Dataset rows
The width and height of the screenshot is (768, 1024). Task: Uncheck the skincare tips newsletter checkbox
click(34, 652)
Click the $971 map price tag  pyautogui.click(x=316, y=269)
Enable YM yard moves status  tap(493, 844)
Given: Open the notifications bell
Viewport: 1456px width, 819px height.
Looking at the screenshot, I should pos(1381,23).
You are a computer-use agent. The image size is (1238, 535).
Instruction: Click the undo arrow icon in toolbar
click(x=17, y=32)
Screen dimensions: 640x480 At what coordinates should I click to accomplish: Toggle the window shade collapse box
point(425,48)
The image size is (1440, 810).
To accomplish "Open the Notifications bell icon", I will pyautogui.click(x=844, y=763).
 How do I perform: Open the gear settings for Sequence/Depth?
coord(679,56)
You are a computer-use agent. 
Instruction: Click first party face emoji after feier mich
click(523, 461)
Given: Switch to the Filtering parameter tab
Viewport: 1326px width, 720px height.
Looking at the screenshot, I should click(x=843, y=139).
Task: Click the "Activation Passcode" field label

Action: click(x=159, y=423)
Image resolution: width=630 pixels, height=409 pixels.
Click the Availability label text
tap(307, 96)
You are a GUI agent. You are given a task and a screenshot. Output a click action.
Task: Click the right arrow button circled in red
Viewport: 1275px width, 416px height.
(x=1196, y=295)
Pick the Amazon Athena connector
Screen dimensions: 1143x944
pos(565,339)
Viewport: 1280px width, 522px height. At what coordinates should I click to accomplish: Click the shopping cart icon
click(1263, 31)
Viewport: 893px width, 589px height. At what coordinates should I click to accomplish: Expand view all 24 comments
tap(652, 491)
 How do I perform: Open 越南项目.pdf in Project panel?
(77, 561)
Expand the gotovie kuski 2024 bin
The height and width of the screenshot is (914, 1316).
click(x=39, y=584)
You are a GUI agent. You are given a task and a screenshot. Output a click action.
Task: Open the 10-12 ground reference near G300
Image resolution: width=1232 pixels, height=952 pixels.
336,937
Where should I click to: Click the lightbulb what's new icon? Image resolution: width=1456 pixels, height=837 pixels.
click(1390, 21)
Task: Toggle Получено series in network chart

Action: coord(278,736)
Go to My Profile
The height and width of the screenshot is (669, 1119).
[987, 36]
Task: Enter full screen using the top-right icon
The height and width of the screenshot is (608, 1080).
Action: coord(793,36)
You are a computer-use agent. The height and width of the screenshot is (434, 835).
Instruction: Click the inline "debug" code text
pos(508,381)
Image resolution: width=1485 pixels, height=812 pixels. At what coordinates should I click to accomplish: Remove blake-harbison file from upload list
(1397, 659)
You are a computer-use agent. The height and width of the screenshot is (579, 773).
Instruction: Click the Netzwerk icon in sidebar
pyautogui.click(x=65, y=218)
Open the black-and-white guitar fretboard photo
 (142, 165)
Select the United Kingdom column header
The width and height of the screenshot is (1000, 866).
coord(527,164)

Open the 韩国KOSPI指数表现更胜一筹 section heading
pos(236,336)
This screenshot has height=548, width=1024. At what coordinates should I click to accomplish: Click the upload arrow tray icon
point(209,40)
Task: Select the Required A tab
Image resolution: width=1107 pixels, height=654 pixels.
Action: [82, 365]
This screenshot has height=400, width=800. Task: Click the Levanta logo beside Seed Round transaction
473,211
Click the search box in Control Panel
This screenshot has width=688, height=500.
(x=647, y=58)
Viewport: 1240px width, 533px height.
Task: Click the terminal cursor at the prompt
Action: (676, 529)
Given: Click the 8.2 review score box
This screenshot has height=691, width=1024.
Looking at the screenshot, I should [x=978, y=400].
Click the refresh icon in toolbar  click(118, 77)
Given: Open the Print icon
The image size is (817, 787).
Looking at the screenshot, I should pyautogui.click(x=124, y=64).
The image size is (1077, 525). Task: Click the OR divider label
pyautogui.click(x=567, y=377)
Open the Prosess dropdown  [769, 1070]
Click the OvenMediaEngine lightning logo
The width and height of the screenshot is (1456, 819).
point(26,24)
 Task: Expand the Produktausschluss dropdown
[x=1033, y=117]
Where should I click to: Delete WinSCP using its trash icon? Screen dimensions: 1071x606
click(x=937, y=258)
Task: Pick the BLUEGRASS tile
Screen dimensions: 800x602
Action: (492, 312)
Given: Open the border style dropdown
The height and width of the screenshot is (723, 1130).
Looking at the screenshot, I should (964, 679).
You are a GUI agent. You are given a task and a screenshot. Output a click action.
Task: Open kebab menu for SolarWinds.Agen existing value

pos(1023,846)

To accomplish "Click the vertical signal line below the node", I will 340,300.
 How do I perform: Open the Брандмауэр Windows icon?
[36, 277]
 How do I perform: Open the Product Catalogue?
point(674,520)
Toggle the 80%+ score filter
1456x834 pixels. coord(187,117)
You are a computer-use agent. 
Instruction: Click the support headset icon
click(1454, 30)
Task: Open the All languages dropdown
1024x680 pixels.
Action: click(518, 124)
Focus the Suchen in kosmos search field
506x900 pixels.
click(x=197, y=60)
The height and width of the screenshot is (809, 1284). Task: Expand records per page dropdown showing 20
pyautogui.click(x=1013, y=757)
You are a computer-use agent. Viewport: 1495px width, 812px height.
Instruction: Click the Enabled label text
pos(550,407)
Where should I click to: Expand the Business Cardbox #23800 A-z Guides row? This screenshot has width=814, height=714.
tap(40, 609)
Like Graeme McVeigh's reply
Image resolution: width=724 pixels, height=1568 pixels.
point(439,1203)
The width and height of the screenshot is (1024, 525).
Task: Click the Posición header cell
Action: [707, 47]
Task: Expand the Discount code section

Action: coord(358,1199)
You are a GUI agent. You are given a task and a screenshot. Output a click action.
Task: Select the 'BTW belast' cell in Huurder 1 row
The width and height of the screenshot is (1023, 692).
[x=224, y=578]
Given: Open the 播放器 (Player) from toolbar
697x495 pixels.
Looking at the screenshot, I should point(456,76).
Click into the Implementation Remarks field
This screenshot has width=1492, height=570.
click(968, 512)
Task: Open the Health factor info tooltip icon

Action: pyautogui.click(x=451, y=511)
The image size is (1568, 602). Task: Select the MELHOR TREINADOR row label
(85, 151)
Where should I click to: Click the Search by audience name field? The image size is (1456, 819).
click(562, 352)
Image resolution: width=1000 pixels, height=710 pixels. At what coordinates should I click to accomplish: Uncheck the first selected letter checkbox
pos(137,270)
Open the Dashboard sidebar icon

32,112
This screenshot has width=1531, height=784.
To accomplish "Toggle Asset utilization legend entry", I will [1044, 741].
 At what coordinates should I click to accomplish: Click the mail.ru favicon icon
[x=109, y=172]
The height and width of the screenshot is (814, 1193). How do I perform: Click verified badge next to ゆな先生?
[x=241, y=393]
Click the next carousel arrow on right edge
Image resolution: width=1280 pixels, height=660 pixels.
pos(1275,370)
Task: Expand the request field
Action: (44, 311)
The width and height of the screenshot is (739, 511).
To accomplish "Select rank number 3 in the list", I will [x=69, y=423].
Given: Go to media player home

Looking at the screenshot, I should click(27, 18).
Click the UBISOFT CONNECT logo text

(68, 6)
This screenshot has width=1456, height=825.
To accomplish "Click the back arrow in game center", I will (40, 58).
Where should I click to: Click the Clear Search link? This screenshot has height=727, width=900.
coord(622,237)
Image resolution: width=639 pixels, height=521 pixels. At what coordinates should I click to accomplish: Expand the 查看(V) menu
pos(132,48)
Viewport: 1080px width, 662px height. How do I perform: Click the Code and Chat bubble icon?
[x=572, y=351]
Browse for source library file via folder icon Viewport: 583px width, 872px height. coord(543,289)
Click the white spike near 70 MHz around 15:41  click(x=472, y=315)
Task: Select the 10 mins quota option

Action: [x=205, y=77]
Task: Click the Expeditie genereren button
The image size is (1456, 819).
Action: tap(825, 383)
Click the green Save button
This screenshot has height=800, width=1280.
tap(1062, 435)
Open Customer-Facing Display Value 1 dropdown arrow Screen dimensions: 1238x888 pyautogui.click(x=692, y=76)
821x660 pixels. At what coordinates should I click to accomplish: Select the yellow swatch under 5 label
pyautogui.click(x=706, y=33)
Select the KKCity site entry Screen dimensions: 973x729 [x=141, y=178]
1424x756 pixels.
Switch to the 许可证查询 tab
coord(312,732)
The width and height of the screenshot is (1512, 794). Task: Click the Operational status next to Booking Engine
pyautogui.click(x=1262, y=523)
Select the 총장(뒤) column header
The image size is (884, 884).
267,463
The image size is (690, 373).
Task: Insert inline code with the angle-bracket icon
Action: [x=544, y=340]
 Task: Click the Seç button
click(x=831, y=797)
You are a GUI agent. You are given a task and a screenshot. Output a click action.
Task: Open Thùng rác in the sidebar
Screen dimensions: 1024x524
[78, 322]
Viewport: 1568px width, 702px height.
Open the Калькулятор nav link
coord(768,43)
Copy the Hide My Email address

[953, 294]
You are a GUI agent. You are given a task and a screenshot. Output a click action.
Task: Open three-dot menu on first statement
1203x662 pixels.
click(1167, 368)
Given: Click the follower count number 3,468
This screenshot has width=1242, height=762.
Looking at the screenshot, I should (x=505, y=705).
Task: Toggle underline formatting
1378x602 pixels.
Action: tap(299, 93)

> **TASK PROMPT**
Return verbatim the items from the start through the line containing "point(425,48)", including that line.

> **CORRECT ANSWER**
The width and height of the screenshot is (768, 1024). Task: Uncheck the skincare tips newsletter checkbox
click(34, 652)
Click the $971 map price tag  pyautogui.click(x=316, y=269)
Enable YM yard moves status  tap(493, 844)
Given: Open the notifications bell
Viewport: 1456px width, 819px height.
Looking at the screenshot, I should pos(1381,23).
You are a computer-use agent. The image size is (1238, 535).
Instruction: Click the undo arrow icon in toolbar
click(x=17, y=32)
Screen dimensions: 640x480 At what coordinates should I click to accomplish: Toggle the window shade collapse box
point(425,48)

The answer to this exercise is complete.